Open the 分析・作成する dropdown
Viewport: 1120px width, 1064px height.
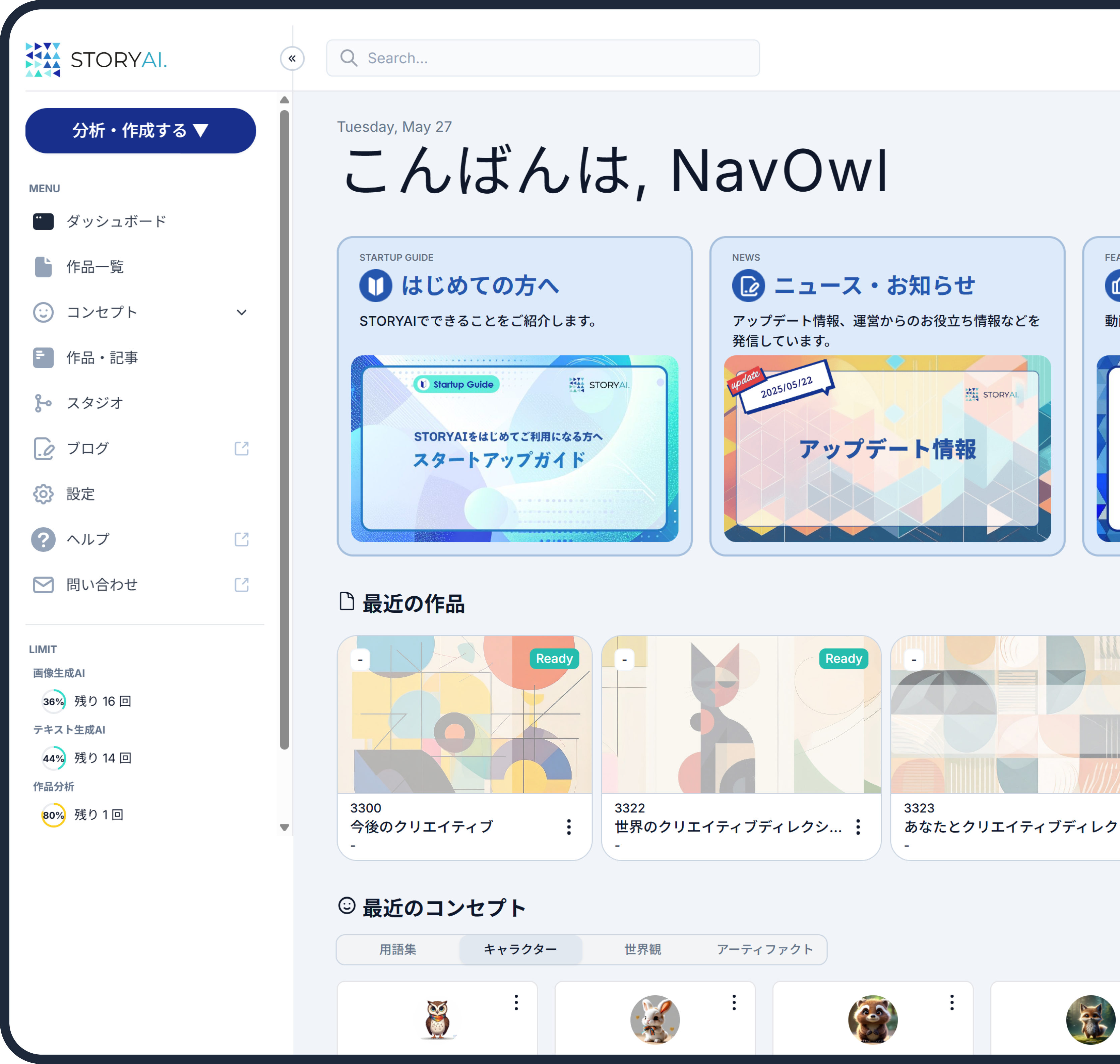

————

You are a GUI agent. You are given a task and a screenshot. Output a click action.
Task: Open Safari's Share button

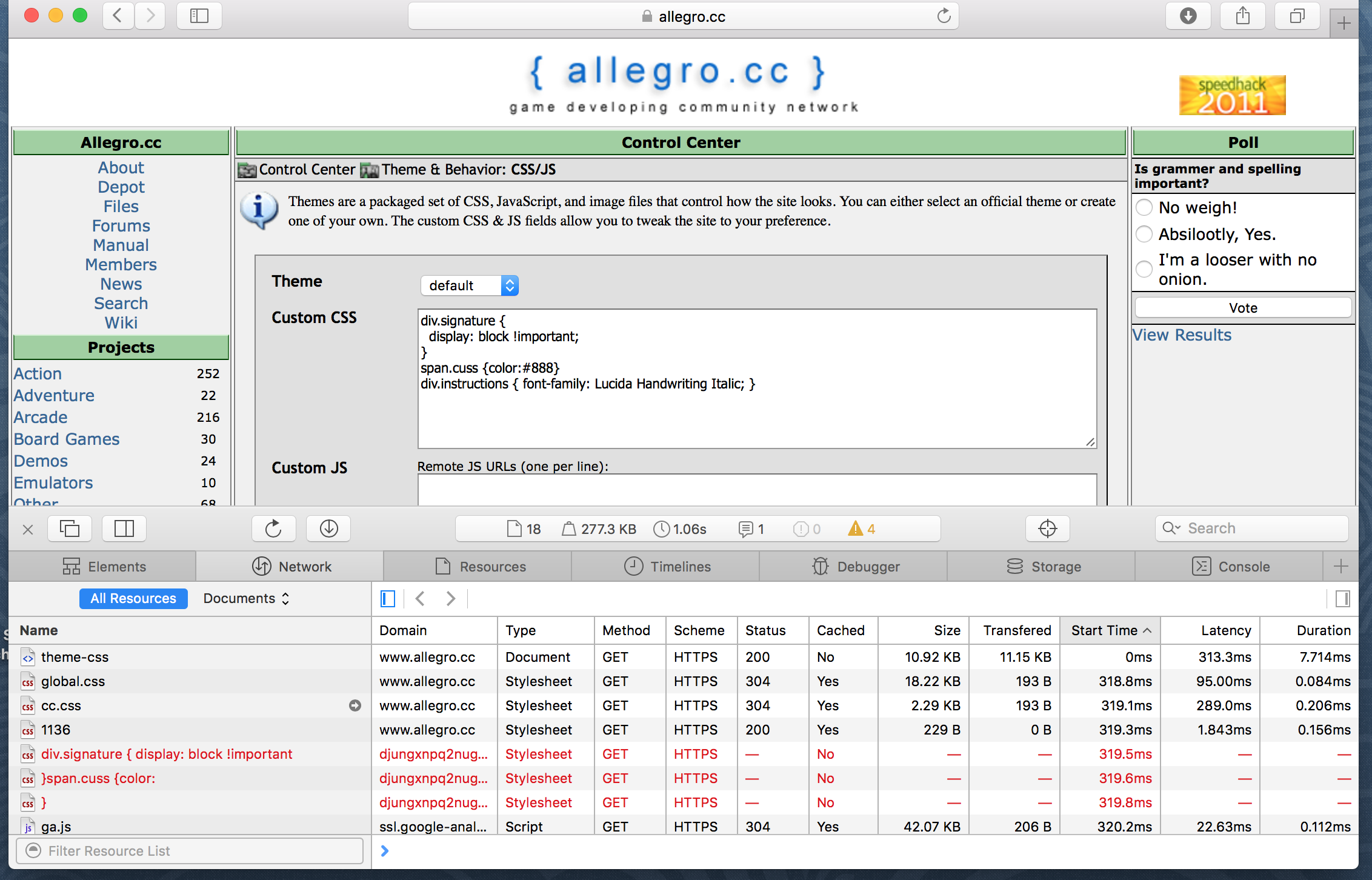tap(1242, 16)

————

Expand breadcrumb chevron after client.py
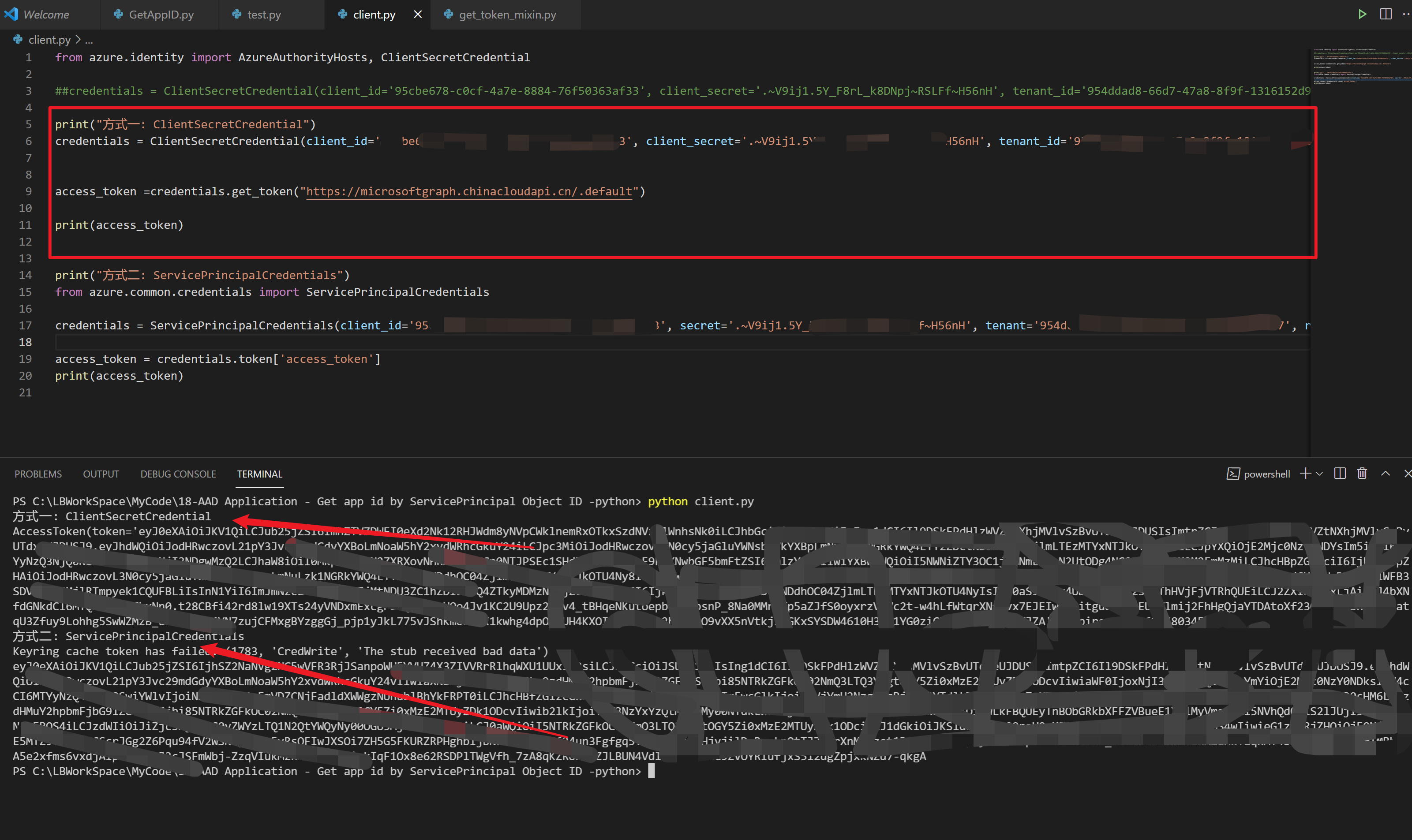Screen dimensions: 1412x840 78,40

————

● **Goal of the exercise**:
Each line in the entries above, starting at the line with "Open the 分析・作成する dropdown" and ending at the line with "Viewport: 1120px width, 1064px height.", is to be printed exactly, and only those lines.

● **Answer for the task**:
Open the 分析・作成する dropdown
Viewport: 1120px width, 1064px height.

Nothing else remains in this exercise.